Tarefas a cumprir
1 – Segundo o texto sobre a China e Taiwan, contra quem seria a guerra? Liste todos os países e regiões citados nomeadamente.
2 – De acordo com o texto sobre a China e Taiwan, que política chinesa foi encerrada em consequência dos protestos do fim de 2022?
3 – Reproduza todo o trecho do texto sobre a China e Taiwan que vai de "O principal combustível" até "Covid-Zero fosse encerrada.".

Texto de origem
O principal combustível que garante a existência do PCC é o crescimento econômico. O crescimento econômico chinês se baseia na produção industrial e nas exportações de manufaturados e importação de matéria prima. Xi Jinping erra em achar que a China sobrevive sem o mundo comprador (leia-se Europa e EUA). Uma invasão em Taiwan destruiria a economia e o comércio chinês rapidamente.

Sabemos que protestar na China não é algo fácil. Os riscos são imensos e as punições, pesadas. Mesmo assim, há um sentimento de que as pessoas estão se arriscando mais. No fim de 2022, uma onda de protestos na China por conta da política de Covid-Zero, pegou de surpresa o PCC e o mundo. O mais impressionante foi que esses protestos geraram resultados, fazendo com que (de forma atabalhoada e sem um plano de vacinação a postos) a política de Covid-Zero fosse encerrada.

A China nunca experimentou uma guerra fora de seus territórios. Uma guerra contra Taiwan, não seria apenas contra Taiwan. Seria contra os EUA, Austrália, Reino Unido, Europa etc. Uns não lutariam militarmente, outros, sim. Na prática seria algo pesado e destruidor caso o engajamento dos EUA ocorresse na forma como o General Miniham prevê.

Assim, para um país que viveu décadas numa política de filho único, cada morte de um soldado chinês na guerra seria o fim de uma linhagem familiar. Dependendo do grau de profundidade, protestos eclodiriam pelo país, afetando diretamente a capacidade do PCC de conduzir uma operação militar dessa magnitude. Uma guerra contra Taiwan e, principalmente, contra os EUA, traria mais chances de criar cisões e instabilidades internas do que um sentido de nacionalismo, como espera o PCC.

Uma guerra com os EUA, tendo o Indo-Pacífico como epicentro, não funcionaria da forma como a China espera. Os EUA sabem que uma guerra próxima ao litoral chinês daria uma vantagem aos chineses por conta de acesso logístico a suprimentos, soldados etc. Enquanto a Marinha americana cumpriria a função de impedir o encapsulamento da ilha por parte da Marinha chinesa, a estratégia primordial americana seria a de evitar o mano a mano.

Dados fornecidos
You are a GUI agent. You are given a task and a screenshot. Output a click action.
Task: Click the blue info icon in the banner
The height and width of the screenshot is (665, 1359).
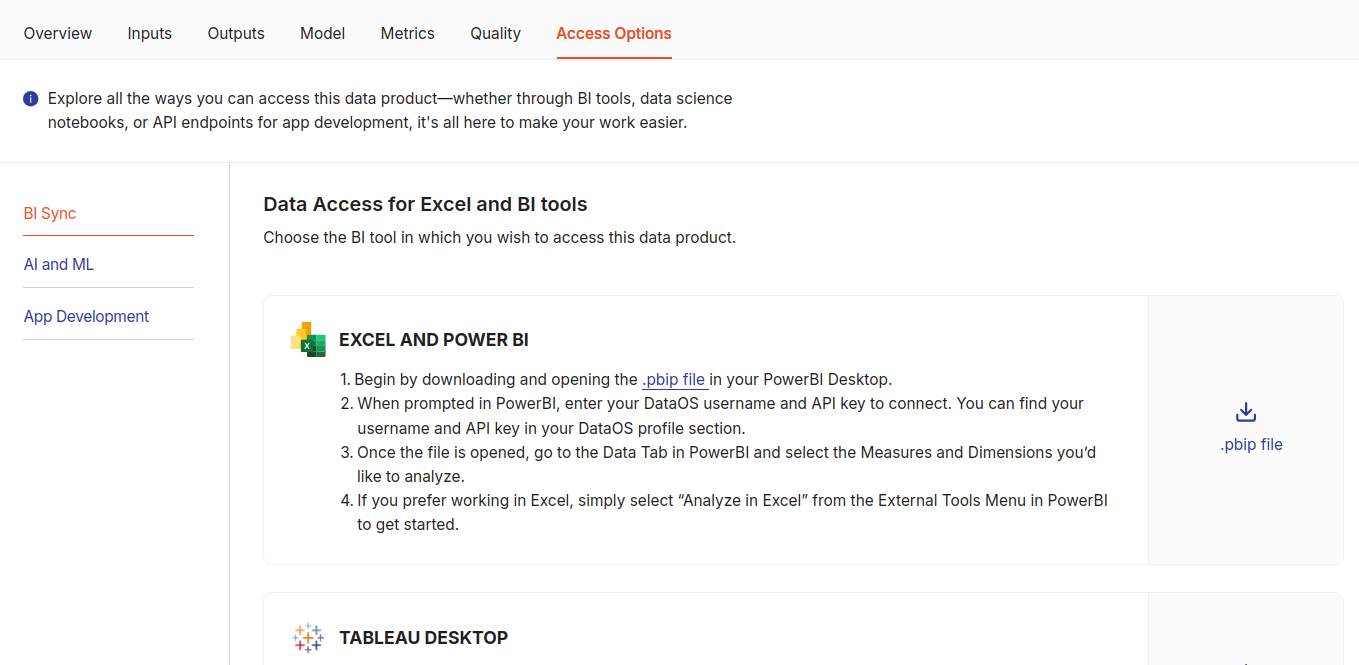[x=30, y=99]
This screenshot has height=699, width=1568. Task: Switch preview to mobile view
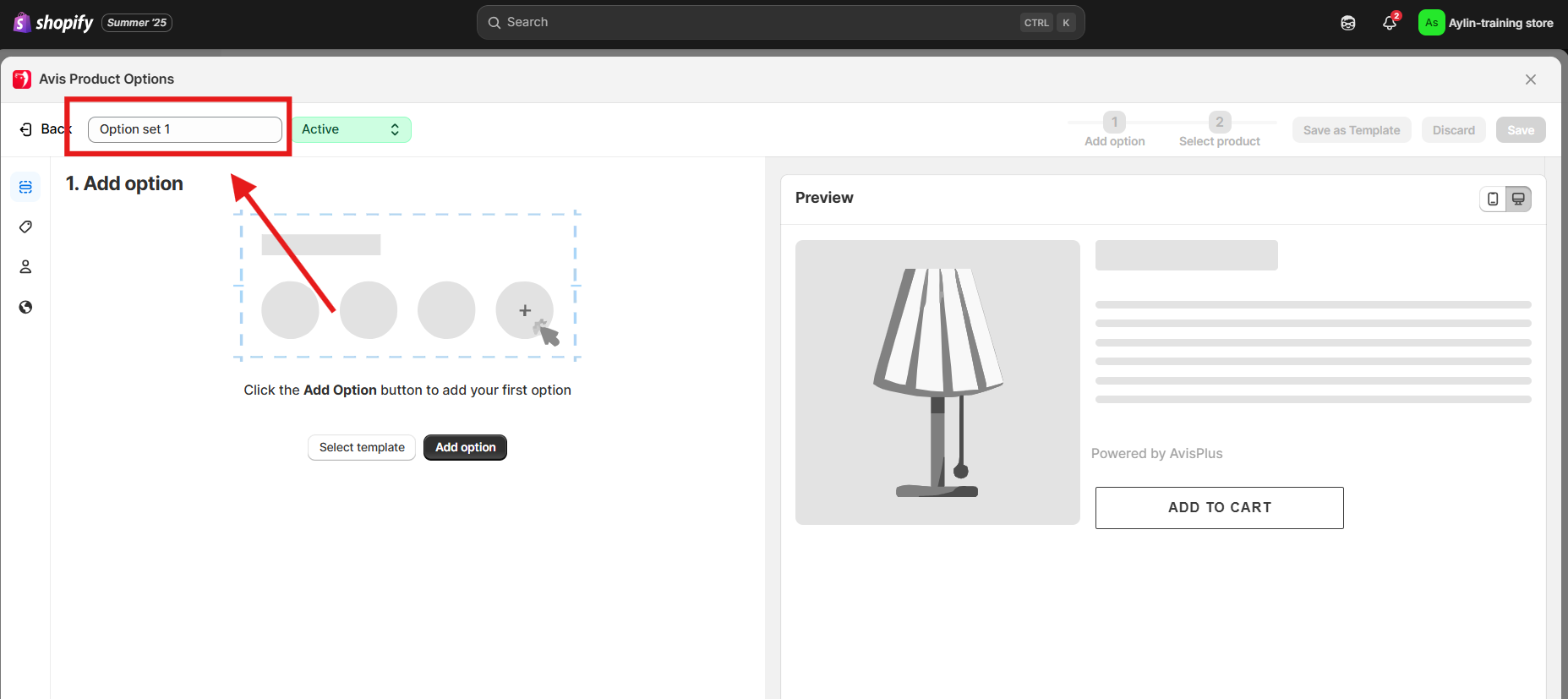(1493, 199)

Soluções dos exercícios
1 – Taiwan, EUA, Austrália, Reino Unido e Europa.

2 – A política de Covid-Zero.

3 –
O principal combustível que garante a existência do PCC é o crescimento econômico. O crescimento econômico chinês se baseia na produção industrial e nas exportações de manufaturados e importação de matéria prima. Xi Jinping erra em achar que a China sobrevive sem o mundo comprador (leia-se Europa e EUA). Uma invasão em Taiwan destruiria a economia e o comércio chinês rapidamente.

Sabemos que protestar na China não é algo fácil. Os riscos são imensos e as punições, pesadas. Mesmo assim, há um sentimento de que as pessoas estão se arriscando mais. No fim de 2022, uma onda de protestos na China por conta da política de Covid-Zero, pegou de surpresa o PCC e o mundo. O mais impressionante foi que esses protestos geraram resultados, fazendo com que (de forma atabalhoada e sem um plano de vacinação a postos) a política de Covid-Zero fosse encerrada.